The Sun UK publish Prince Harry's naked photos
UK
press was banned from publishing pictures of naked Prince Harry by the
royal family. The royal family lawyers threatened legal action and St James’s Palace warned that the pictures were a gross invasion of the young royal's privacy.
The
Sun is NOT making any moral judgement about Harry’s nude frolics with
girls in a Las Vegas hotel. Far from it. He often sails close to the
wind for a Royal — but he’s 27, single and a soldier. We like him.
We are publishing the photos because we think Sun readers have a right to see them.
The reasons for that go beyond this one story.
The
images were first published on the web three days ago. But the Palace’s
lawyers, via the Press Complaints Commission, warned the UK’s
newspapers against printing them, claiming they would breach Harry’s
privacy and the PCC Code.
Since
then the entire UK media — print, online and TV — has reported on them
and told readers and viewers how to find them on TMZ.com, the website
that first published them, and on countless other sites that followed
suit.
That coverage put those pictures a mouse-click away from anyone in the 77 per cent of British households with internet access.

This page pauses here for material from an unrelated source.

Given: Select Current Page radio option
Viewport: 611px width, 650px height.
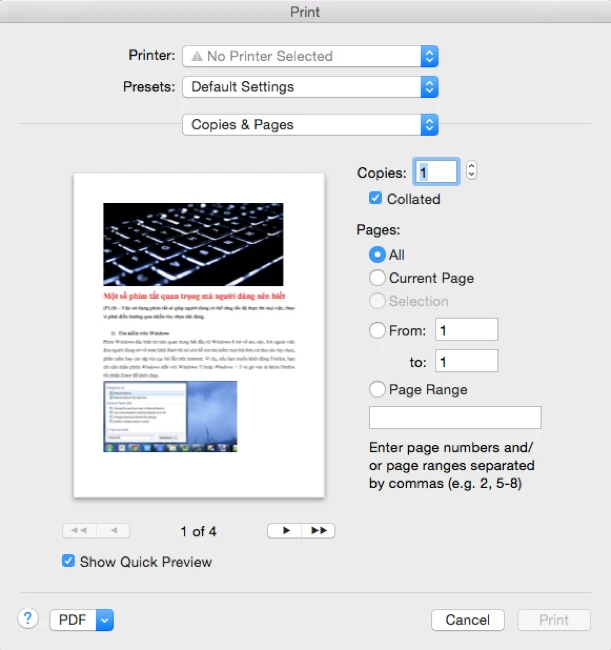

Millions duly found them on sites from Canada to New Zealand. By
yesterday, the photographs were indisputably in the public domain
everywhere in the world.
That generated a legitimate public debate about the behaviour of the
man who is third in line to the throne and increasingly taking on
official duties, as he did most recently at the Olympics’ closing
ceremony.
Yet as that debate went on in homes, factories, offices and pubs, the
Press were still effectively banned from using the pictures.
The many millions of people who get their news in print, or have no web
access, could not take a full part in that national conversation
because they could not see the images.
The Royal Family’s lawyers claim there is no public interest in The Sun
running the photos. This is a favourite mantra of those who wish to
muzzle the world’s most vibrant newspapers, here in Britain — stuffily
declaring that a story has “no public interest”, as though it were an
unassailable fact.
But there is a clear public interest in publishing the Harry pictures,
in order for the debate around them to be fully informed. The photos
have potential implications for the Prince’s image representing Britain
around the world.
There are questions over his security during the Las Vegas holiday.
Questions as to whether his position in the Army might be affected.
Further, we believe Harry has compromised his own privacy.
These are not pictures of him and a girlfriend at Balmoral. The Prince
was in Vegas, the party capital of a country with strong
freedom-of-speech laws, frolicking in the pool before inviting
strangers to his hotel room for a game of strip billiards.